Well, it's important to remember that the Union isn't going to just want to win the war, but the peace as well. Keeping the South as perpetually occupied territory wasn't the goal in OTL and I highly doubt it will be in this TL either - it really doesn't jive with Lincoln's way of thinking.

If Lincoln still gets assassinated, and there are anti-Union guerrillas in the South during Reconstruction, the military occupation could unintentionally turn into a de facto permanent one.
 
This is one of my favorite timelines I've read on AH.com so far. I love the detailed nature of it, how each update is just so packed with information. And the story itself is very interesting as the war escalates on both sides. And as a southerner who was indoctrinated into believing the lost cause myth, I greatly enjoy how it doesn't shy away from the fact that the south was the bad guys.

So good job, Red!
 
You know, this actually brings up an interesting point about how the Western, as a genre, will develope in TTL. If we see a greater emigration of Freedmen out of the South and into the West (of which there already was more than a small on in OTL) you could conceivably see the Freedman cowboy or rancher as a well respected figure (even if they will likely be side characters at first, in the more 'standard' Dime Novel and Westerns - though I wonder if you might not see a cottage industry of Western stories aimed specifically at African-American readers). if that's the case, then yes, I could definitely see the Ex-Guerilla becoming a major stock villain - especially if you have some of these escape out West and turn to banditry like Jesse James in OTL.

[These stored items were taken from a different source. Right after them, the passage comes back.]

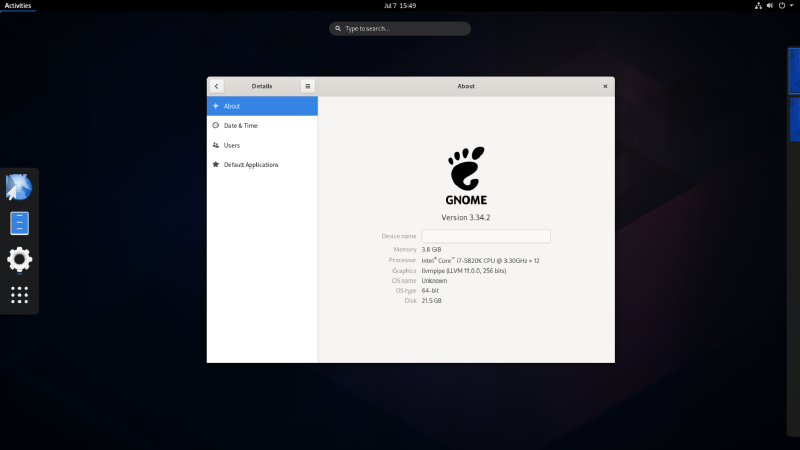800x450 pixels.
Task: Open the clock calendar showing Jul 7 15:49
Action: (x=400, y=6)
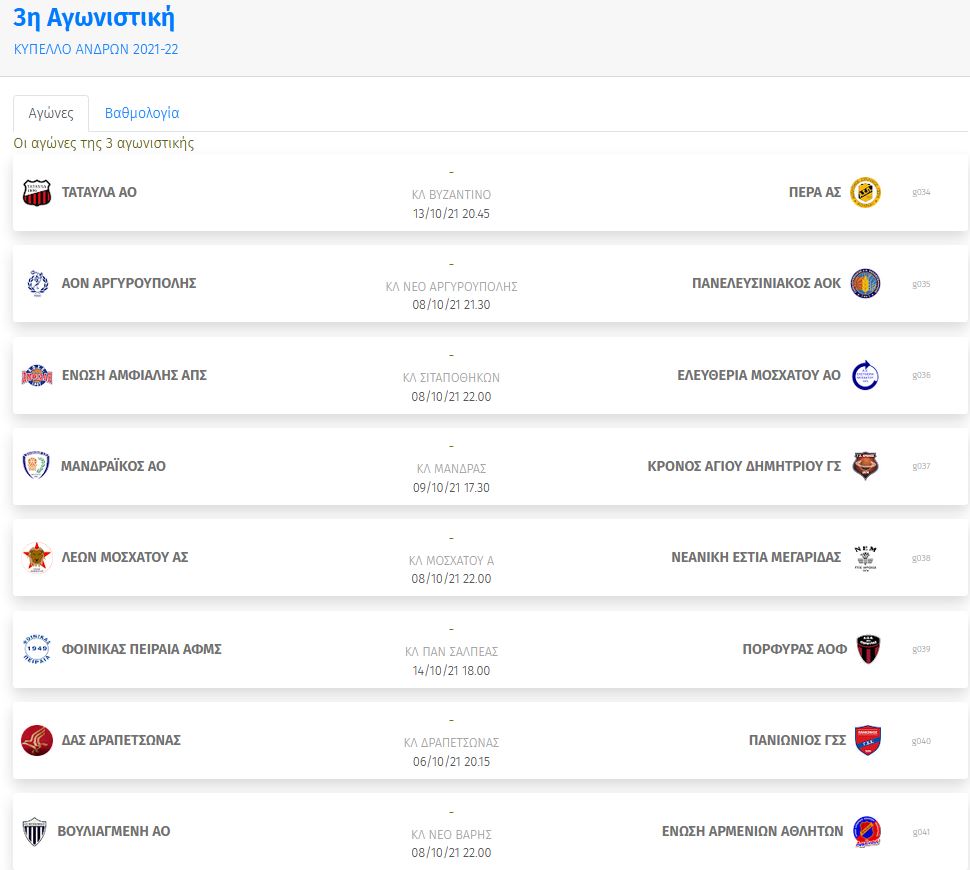Image resolution: width=970 pixels, height=870 pixels.
Task: Click the ΔΑΣ ΔΡΑΠΕΤΣΩΝΑΣ red round logo
Action: pos(37,740)
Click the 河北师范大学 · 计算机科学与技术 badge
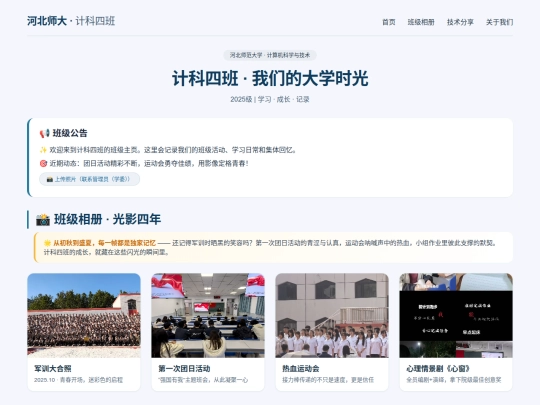 (270, 55)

For some reason, I'm now imagining an in universe feel-good story: an Ex-Confederate soldier who saw the error of his ways, came to see the CSA as evil, and gave up violence, moves West and must take up his gun again to defend a group of Freedmen settlers from the savagery of an ex-guerrilla bandit. And since we're dealing with dime novels here, where it was completely okay to drift into highly-unlikely territory, the leader of the bandits was either the ex-soldier's commanding officer who never gave up the fight or *dun dun dun* his brother!

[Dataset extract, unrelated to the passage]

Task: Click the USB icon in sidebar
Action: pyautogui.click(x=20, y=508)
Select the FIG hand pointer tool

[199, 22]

I mean, there’s already a pretty rich history of freedmen in the west: https://en.wikipedia.org/wiki/Black_cowboys

But man, 25% was quite surprising! Maybe it’d be like 40-50% in this timeline.
 
A lot of the diehard grunts of the Confederacy might be made to come to arrangements where they go west, so that they can stay out of Uncle Sam's hair while he tries to rebuild the South. You might then also have a number of Freedmen or mixed-race couples that see the West as chance to build their own lives away from what discrimination remains in the East. Regardless of how often these two groups actually clash, they certainly make for good dime novel material.